● **Task instructions**:
Can you print the lines below word for word, starting at the line that contains "Open Live Templates settings page" and ending at the line that contains "point(348,139)"? Leave out the pictures.

● **Records shown**:
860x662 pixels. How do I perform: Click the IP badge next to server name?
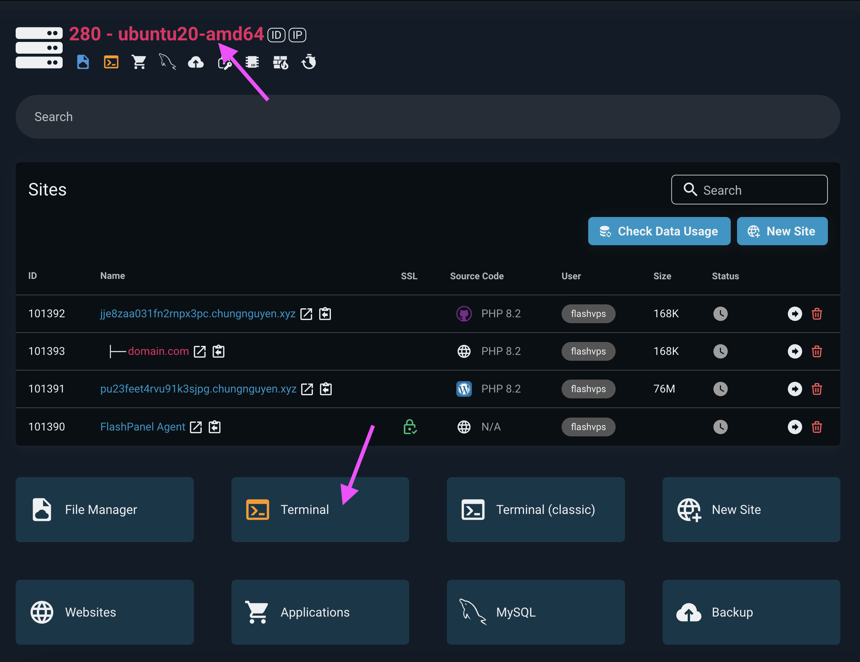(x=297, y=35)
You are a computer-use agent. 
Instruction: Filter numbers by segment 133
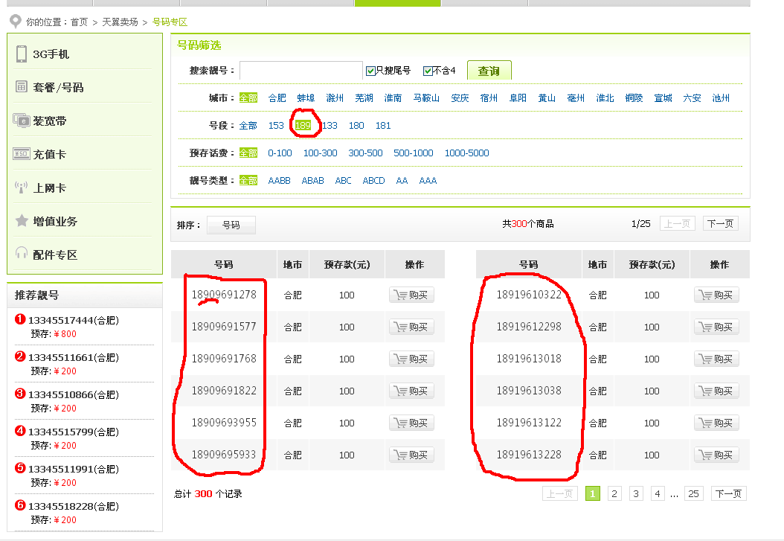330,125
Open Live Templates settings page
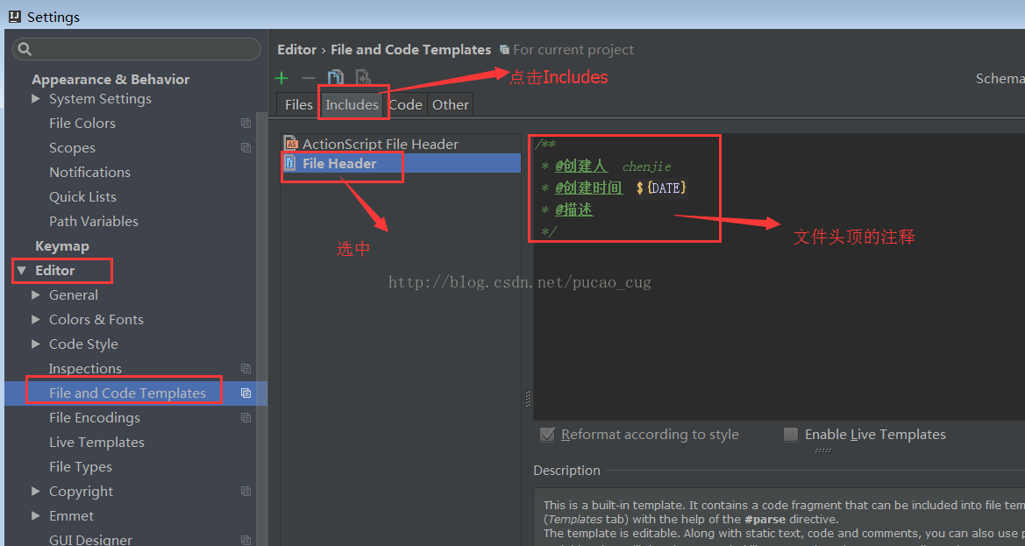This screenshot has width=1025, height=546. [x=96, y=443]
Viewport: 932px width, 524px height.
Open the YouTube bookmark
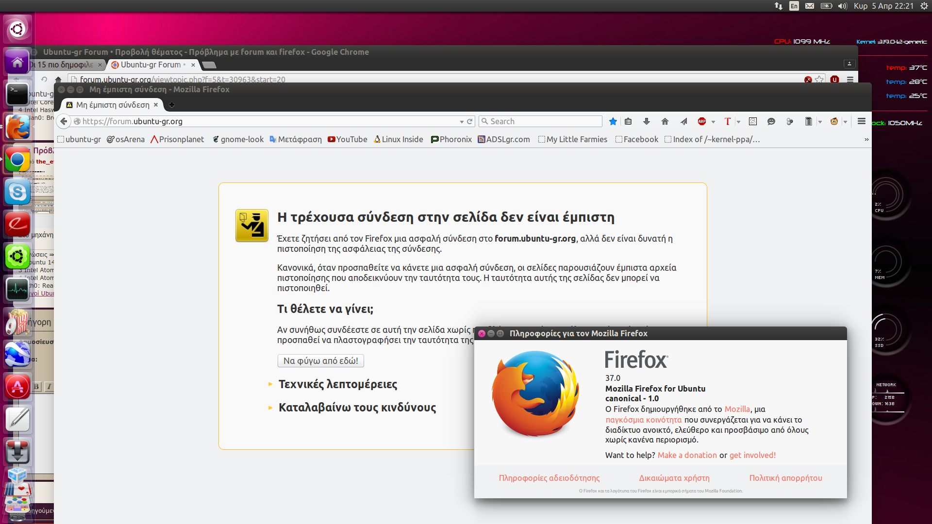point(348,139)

==

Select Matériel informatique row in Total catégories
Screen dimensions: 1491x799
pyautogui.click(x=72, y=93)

● **Right answer**:
Open Live Templates settings page
This screenshot has width=1025, height=546. [x=96, y=443]
Viewport: 932px width, 524px height.
Open the YouTube bookmark
point(348,139)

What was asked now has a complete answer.